AIM OF THE EXERCISE.
Retype word for word the line containing "This screenshot has width=996, height=493." and each line that follows it in the records below, through the last one, with no pictures.

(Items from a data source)
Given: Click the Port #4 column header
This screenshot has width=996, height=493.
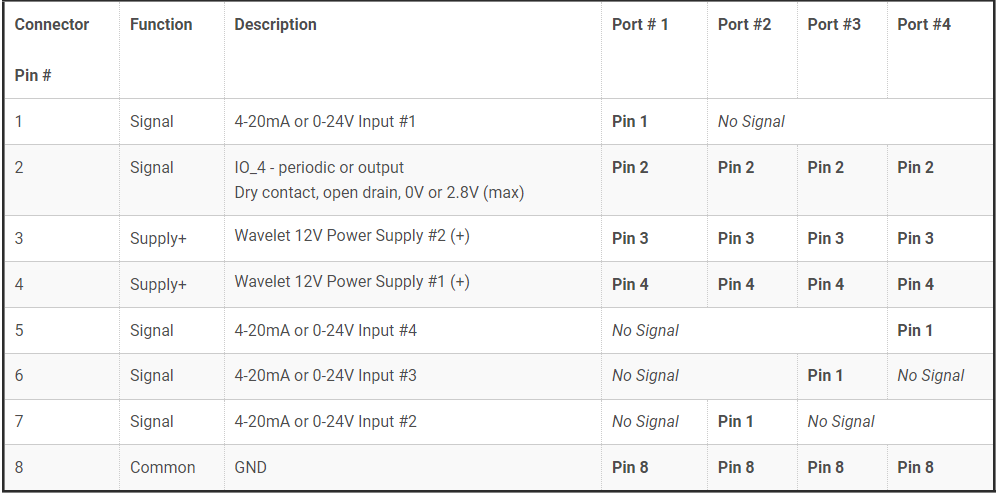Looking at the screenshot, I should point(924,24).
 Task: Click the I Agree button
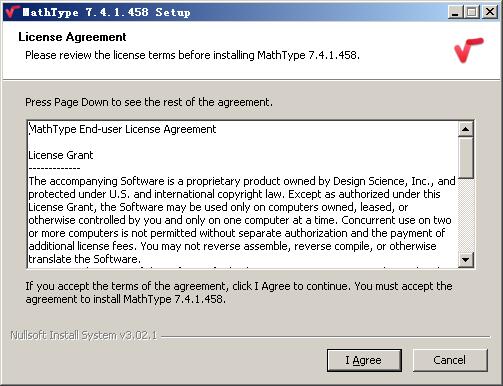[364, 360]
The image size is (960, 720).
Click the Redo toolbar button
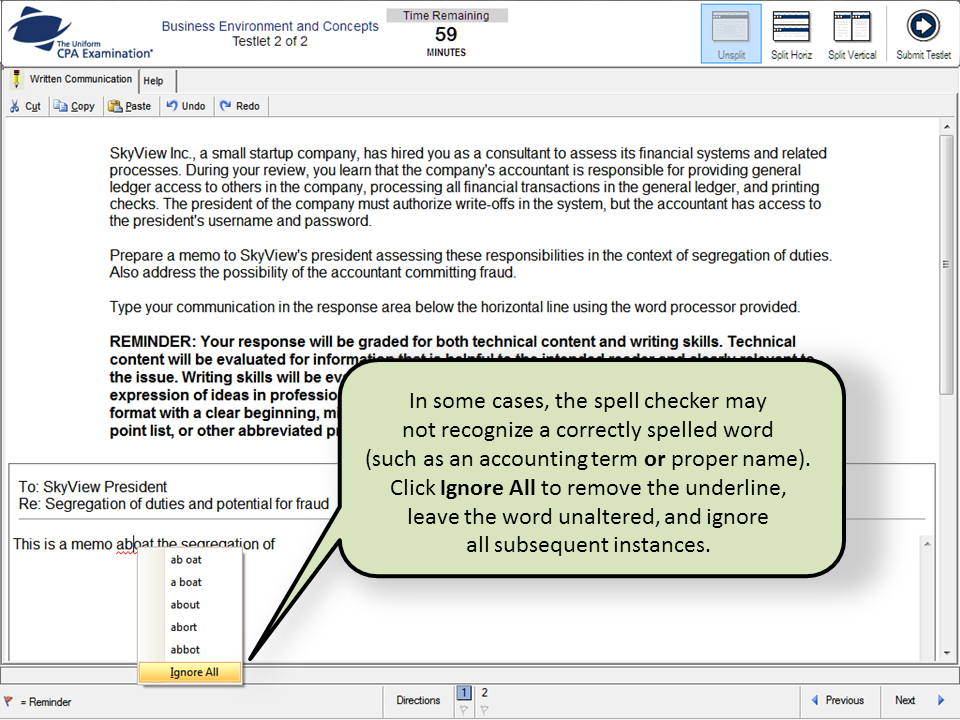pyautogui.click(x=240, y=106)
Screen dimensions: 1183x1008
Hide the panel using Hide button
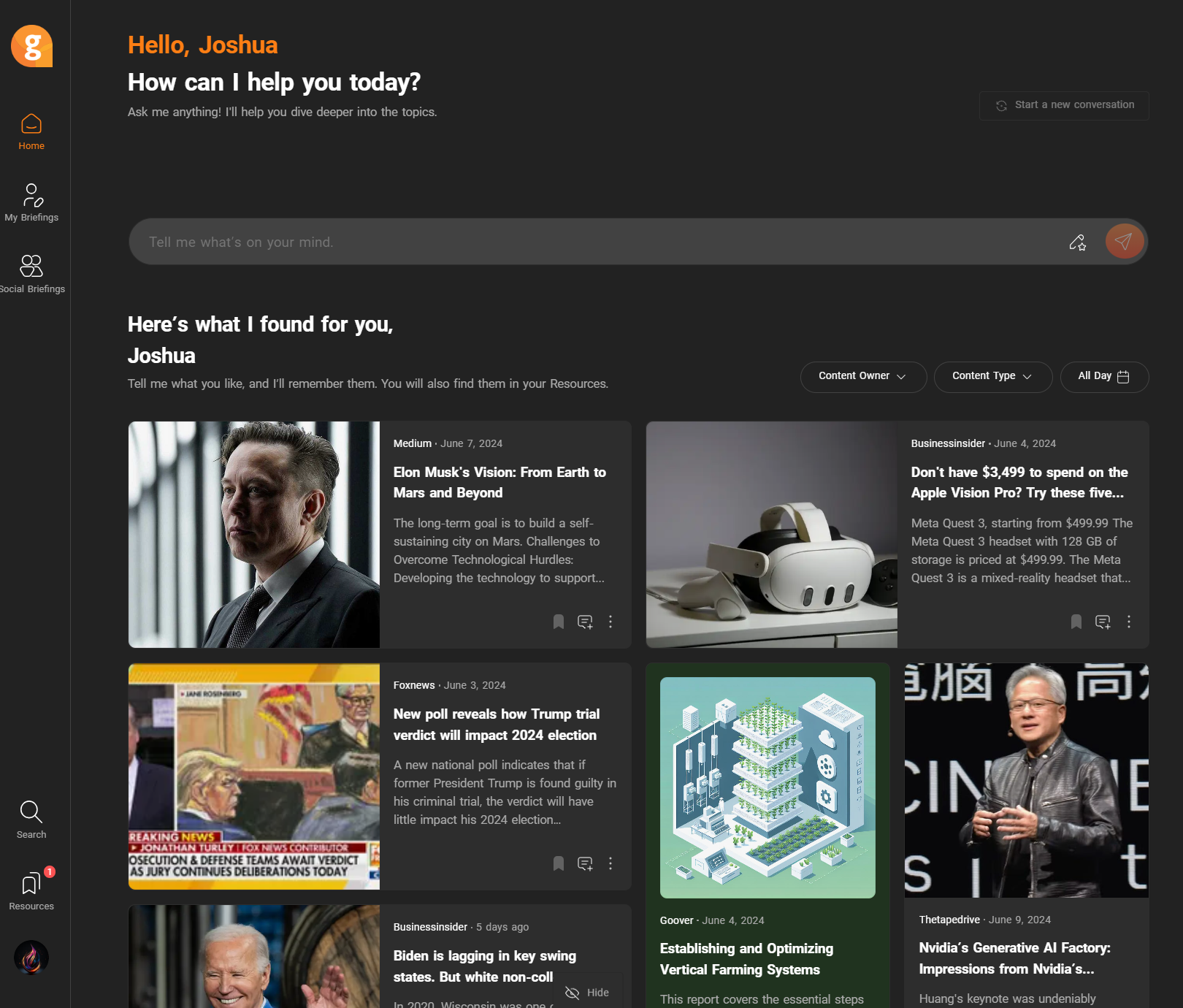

EXERCISE OUTPUT.
This screenshot has width=996, height=493.
Looking at the screenshot, I should point(924,24).
 Task: Click the I Agree button
[364, 360]
The image size is (960, 720).
Click the Redo toolbar button
pyautogui.click(x=240, y=106)
Screen dimensions: 1183x1008
Hide the panel using Hide button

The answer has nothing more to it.